The Assembly last week passed a bill that would grant college financial aid to immigrants living in the country illegally.
But the NY Dream Act still faces hurdles before becoming law.
The bill was passed for the third consecutive year by the Assembly, but Senate Republicans, many who opposed it in last year’s elections, could do the same this session.
Long Island Assemblyman Dean Murray (R-East Patchogue) voted against the act, saying that legislators need to help legal students first before rewarding those who are not here legally.
Murray called the Dream Act a “disservice to those who have played by the rules and expect to be treated accordingly.”
But in the city, Mayor Bill de Blasio lauded the bill’s passage in the Lower Chamber, saying it reaffirmed New York’s commitment to immigration reform.
“This bold and much-needed bill will give thousands of young immigrant students across our state, who have been waiting for far too long, access to college by offering tuition assistance, which in turn will lead to better job opportunities and higher earnings,” de Blasio said.
Cuomo’s $142 billion budget linked the act to the state’s Tuition Assistance Program and the proposed Education Investment Tax Credit, which would allow public and private school donors to take write-offs on their state taxes.
Senate GOP members favor the tax credit but oppose the act. Many political insiders have said tying the issues together could be seen as a compromise.
The widely-supported TAP grants students financial assistance when their families meet designated income requirements.
Some pundits have speculated that the act has taken so long to advance because in the past it has been presented as a standalone measure, and as such, was subject to political divisiveness along party lines.
Sen. Joe Addabbo, Jr. (D-Howard Beach) said that the bill could pass in the Senate this time around because it is tied to other education funding initiatives.
“The Dream Act itself is only viable with funding attached,” noted Addabbo, who said that in the past he couldn’t support the measure due to a lack of funding.
“But now,” he continued, “the act has $27 billion extra dollars for everybody and not just for undocumented students. It makes the bill more acceptable.”
Last week, Assemblyman Francisco Moya (D-Jackson Heights), a lead sponsor of the bill, called the Dream Act fight “bigger than us and the Assembly chamber,” adding that most Dreamers have lived in fear of being deported.
“They’re just asking to be allowed to be contributing members of society,” Moya said.
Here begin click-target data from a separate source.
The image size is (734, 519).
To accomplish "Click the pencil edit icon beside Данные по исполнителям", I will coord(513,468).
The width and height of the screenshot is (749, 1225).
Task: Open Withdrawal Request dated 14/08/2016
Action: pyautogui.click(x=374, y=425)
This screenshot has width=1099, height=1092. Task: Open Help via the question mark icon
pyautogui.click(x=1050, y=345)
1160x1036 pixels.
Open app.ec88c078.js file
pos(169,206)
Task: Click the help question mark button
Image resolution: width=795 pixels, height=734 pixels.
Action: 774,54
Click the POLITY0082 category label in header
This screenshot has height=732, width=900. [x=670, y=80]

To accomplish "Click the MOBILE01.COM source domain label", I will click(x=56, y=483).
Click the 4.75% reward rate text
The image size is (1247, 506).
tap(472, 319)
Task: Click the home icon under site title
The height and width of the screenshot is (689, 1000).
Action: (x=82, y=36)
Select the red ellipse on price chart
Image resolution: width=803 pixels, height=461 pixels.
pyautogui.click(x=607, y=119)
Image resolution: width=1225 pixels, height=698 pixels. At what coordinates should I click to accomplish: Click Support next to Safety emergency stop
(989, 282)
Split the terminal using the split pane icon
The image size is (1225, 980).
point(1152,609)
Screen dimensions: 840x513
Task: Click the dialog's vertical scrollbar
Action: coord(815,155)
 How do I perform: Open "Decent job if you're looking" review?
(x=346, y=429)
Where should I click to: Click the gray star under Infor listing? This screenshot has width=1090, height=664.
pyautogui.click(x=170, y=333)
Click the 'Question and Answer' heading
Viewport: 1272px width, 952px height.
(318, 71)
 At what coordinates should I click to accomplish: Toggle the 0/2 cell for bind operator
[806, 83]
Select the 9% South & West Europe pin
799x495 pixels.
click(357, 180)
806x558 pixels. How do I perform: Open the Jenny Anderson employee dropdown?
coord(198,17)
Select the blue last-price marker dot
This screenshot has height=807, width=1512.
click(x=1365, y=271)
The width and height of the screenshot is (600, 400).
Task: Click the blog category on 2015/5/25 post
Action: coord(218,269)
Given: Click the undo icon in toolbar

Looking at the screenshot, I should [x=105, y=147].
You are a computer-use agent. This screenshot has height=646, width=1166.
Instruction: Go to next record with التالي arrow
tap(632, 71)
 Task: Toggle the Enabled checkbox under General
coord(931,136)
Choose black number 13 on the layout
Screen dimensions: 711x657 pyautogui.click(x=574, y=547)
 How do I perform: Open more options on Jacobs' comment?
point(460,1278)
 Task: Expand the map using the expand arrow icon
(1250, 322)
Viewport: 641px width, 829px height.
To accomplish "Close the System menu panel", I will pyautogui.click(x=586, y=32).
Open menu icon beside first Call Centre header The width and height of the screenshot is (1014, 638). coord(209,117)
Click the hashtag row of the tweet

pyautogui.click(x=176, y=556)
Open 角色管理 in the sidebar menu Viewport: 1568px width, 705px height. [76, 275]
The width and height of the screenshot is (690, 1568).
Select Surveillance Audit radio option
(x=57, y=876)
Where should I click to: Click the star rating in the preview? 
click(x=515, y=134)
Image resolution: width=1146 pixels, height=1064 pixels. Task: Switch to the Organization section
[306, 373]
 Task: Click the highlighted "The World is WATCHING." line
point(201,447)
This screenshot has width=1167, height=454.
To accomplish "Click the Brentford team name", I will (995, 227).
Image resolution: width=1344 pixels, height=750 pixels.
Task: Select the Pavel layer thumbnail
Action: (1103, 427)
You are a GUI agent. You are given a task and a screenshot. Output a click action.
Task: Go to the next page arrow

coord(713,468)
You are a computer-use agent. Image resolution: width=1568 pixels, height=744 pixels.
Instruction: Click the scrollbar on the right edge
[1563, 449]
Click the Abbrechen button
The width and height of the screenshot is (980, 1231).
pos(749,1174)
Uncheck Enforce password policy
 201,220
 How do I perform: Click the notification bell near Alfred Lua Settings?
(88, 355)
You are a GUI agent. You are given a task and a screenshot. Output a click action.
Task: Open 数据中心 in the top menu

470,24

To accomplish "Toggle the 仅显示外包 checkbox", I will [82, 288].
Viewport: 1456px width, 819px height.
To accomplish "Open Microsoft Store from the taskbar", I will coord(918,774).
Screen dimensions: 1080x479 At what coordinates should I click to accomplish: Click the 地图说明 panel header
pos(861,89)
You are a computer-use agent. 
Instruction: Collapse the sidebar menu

Sen. Jose Peralta (D-East Elmhurst), another key sponsor of the act in the Senate, said, “New York is not a place that punishes children for the acts of their parents…This is a land of opportunity, and that’s why we must follow the footsteps of the Assembly and pass the Dream Act in the Senate.”
For anyone who thinks that the act will cost taxpayers more money, Peralta sought to clarify the record.
“The Dream Act just amounts to an average of 87 cents for your average New York taxpayer,” he said. “It is a sound financial investment in New York’s economic future because the average college graduate pays about $4,000 a year in state taxes. This means that the Dream Act should begin paying for itself in a few short years.”
Anthony Alarcon, an immigration youth organizer for the advocacy group Make the Road NY, agreed with Peralta.
“Passing the NY Dream Act for the fourth time in the Assembly only reaffirms the commitment to our community,” Alarcon said in an email. “It gives hope to thousands of undocumented students to continue with their higher education.”